Llegué al lugar por una beca y amigos. Allí estaba en marcha esta iniciativa que sostenía la Liga Ambiente y asociaciones de la zona. Con su trabajo financiaban los vuelos y las actividades especiales. Al regresar a Córdoba armé una especie de mini documental con las imágenes y los testimonios recogidos. Hasta costó convencer para emitirlo en el programa de televisión donde trabajaba. No era actualidad "dura".
Todos habían nacido después del terrible sábado 26 de abril de 1986, cuando estalló la central nuclear. Pero igual estaban expuestos a altísimos niveles de radioactividad que podían causarle cáncer de tiroides.
¿Por qué el mar? Porque el iodo ayuda al funcionamiento de la tiroides. Los datos que difunden las organizaciones que todavía organizan estos viajes muestran que después de una estadía de al menos 30 días en Italia, los chicos pierden entre 30% y 50% del cesio-137 absorbido, lo que reduce la posibilidad de desarrollar cáncer de tiroides. En la miniserie de HBO, la física Ulana Khomyak está obsesionada con tomar iodo; esa es la explicación.

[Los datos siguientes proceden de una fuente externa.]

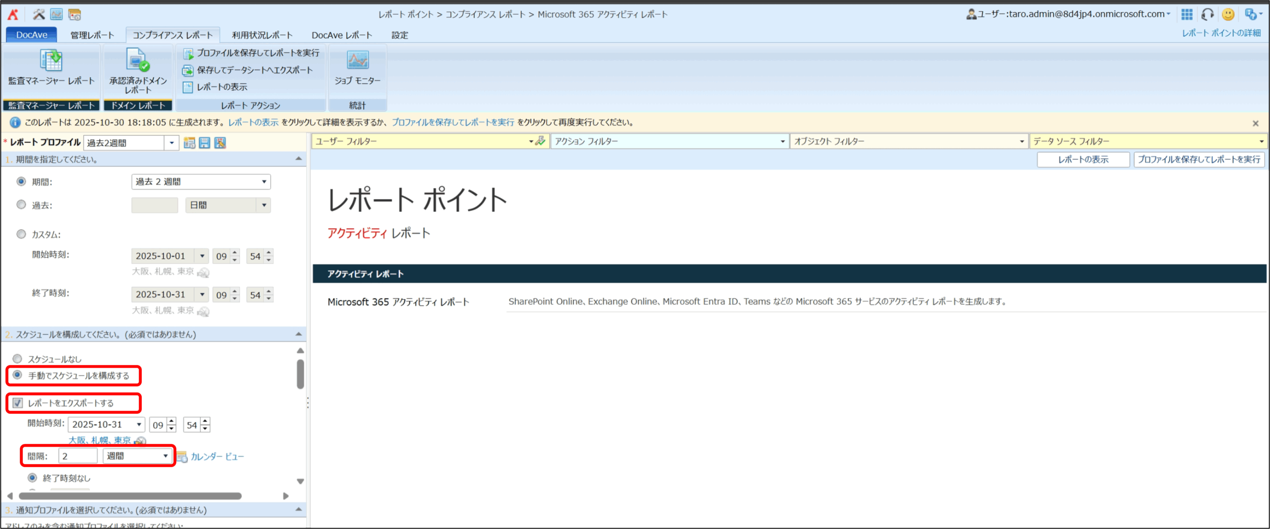Click the レポートの表示 button

[x=1083, y=159]
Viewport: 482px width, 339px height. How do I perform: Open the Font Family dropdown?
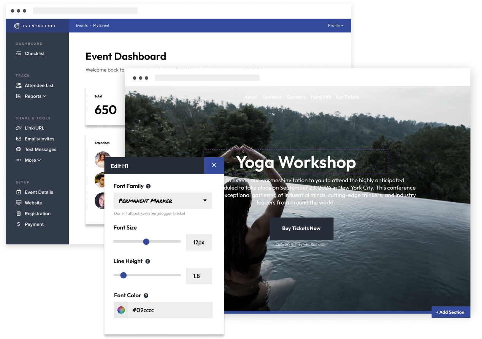pyautogui.click(x=163, y=200)
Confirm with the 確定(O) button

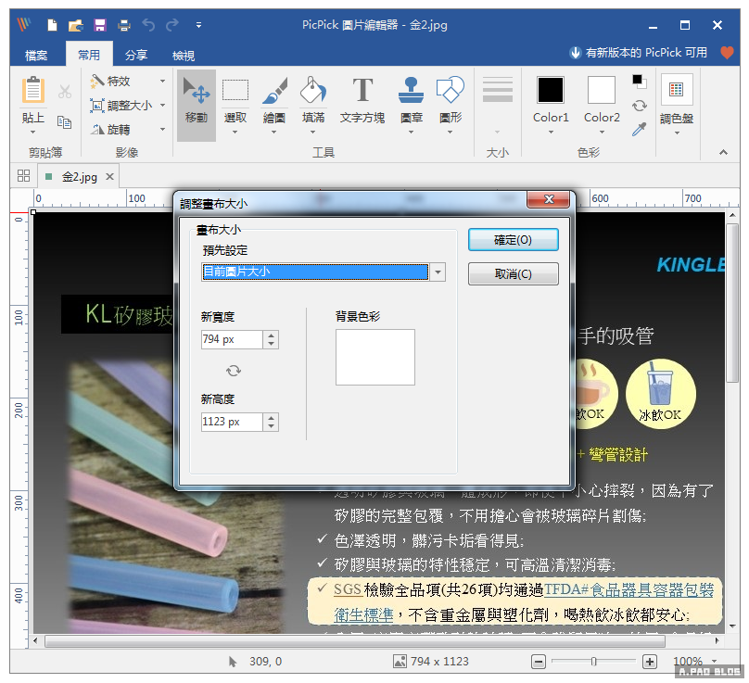tap(513, 240)

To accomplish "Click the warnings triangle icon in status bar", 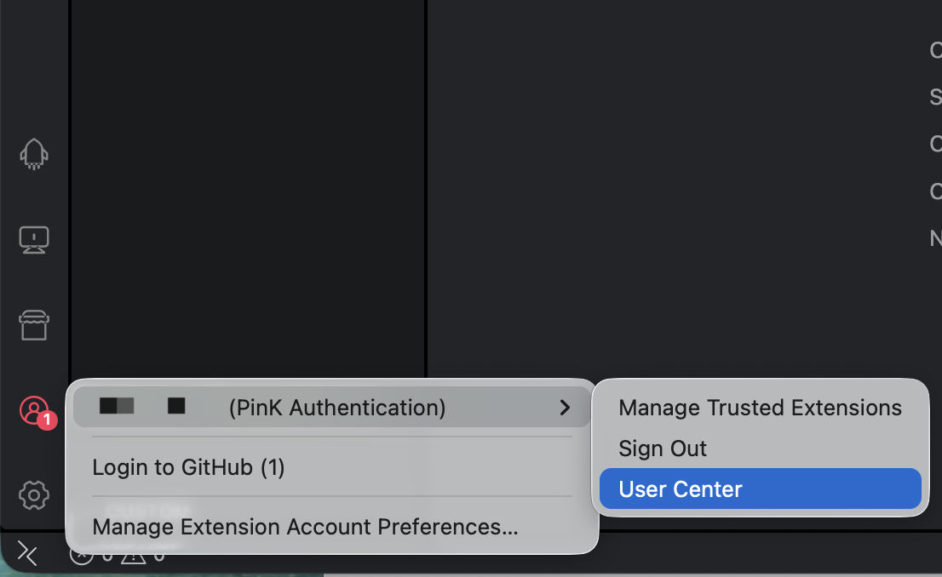I will click(133, 556).
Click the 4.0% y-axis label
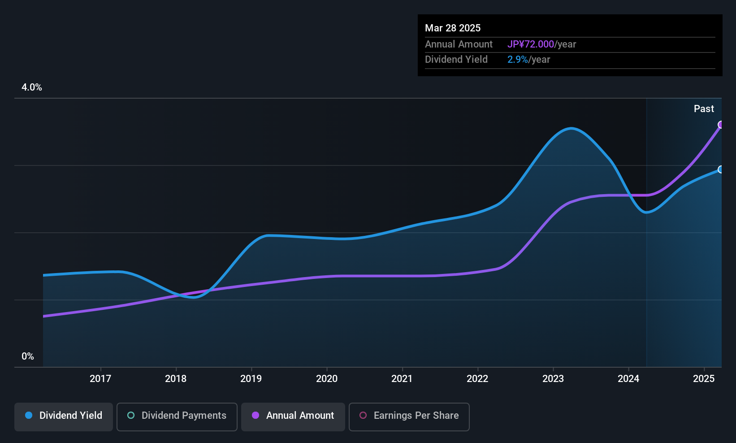Viewport: 736px width, 443px height. (x=32, y=87)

Según el Parlamento Europeo –en base a cifras de la Organización Mundial de la Salud (OMS)- cinco millones de personas que viven actualmente en zonas de Bielorrusia, Rusia y Ucrania podrían estar contaminadas con radionucleidos debido al accidente.
El tiempo borró nombres y exactitudes, pero nunca la sensación de que buena parte de los habitantes de esta tierra teníamos apenas una pálida idea de lo que significó esa tragedia y de lo seguía implicando para millones de personas. Probablemente esos chicos que hacían castillos de arena y bailaban en una plaza mostrando a sus anfitriones parte de su cultura recién se enteraron cuando crecieron de porqué disfrutaron de esas vacaciones italianas.
Una traductora –en general también educadora- se encargaba de contarles en su lengua lo que veían el mes que estaban en los pueblos de la Marche. Los helados, por ejemplo, les hacían abrir los ojos grandes y parecían siempre tener ganas de más. Hoy tienen más de 25 años y extrañarán aquellos veranos de mar. Las imágenes me traen a Gorin, flaquito y rubio, sólo reía y aceptaba amablemente a los extranjeros. Eran muy chicos para intercambiar contactos, así que no sé qué pasó con él. Lo mejor que todos esperábamos cuando los conocimos es que el cáncer de tiroides los saltara, no los alcanzara. Eso era desearles una "buena vida".
Si no se fue de su país, es probable que Gorin sea una de los dos millones de bielorusos que viven en un territorio contaminado. Su tierra sufrió, antes de Chernobyl, la invasión nazi y la represión estalinista. Aunque es un lugar olvidado y desconocido por muchos, hay otros tanto que siguen tratando de aportar algo de felicidad. Laura Trevi vive en Osimo lleva 11 años consecutivos alojando a Maxim, quien viene del sur de Bielorusia, de un pueblo pegado al límite con Ucrania. Hoy ya tiene 24 años y llega sin ser parte de los grupos organizados por instituciones.
Removiendo recuerdos de aquel 1998, encontré a Laura. "El abuelo de Maxim murió poco después de la explosión por un cáncer agresivo; el Estado les entregó una casa por ser considerados víctimas de la explosión –me cuenta-. La primera vez que vino lloró mucho, pensaba que su familia lo había abandonado. Porque él tiene la suerte de tener familia, muchos de los chicos están en institutos porque sus padres (si los tienen) son alcohólicos o no están en condiciones de tenerlos. Maxim se fue dando cuenta de lo que fue Chernobyl con el tiempo, cuando le contaron un poco. Sí repite que su tierra es un lugar donde el mundo descarga basura; nos describe cómo atrás de su casa llegan camiones a tirar tecnología obsoleta".
Los "chicos de Chernobyl" siguen buscando una "cura de mar" en Italia; para mí –en lo personal- ese verano del ’98 significó despertarme y comprender mejor una tragedia que sigue para millones.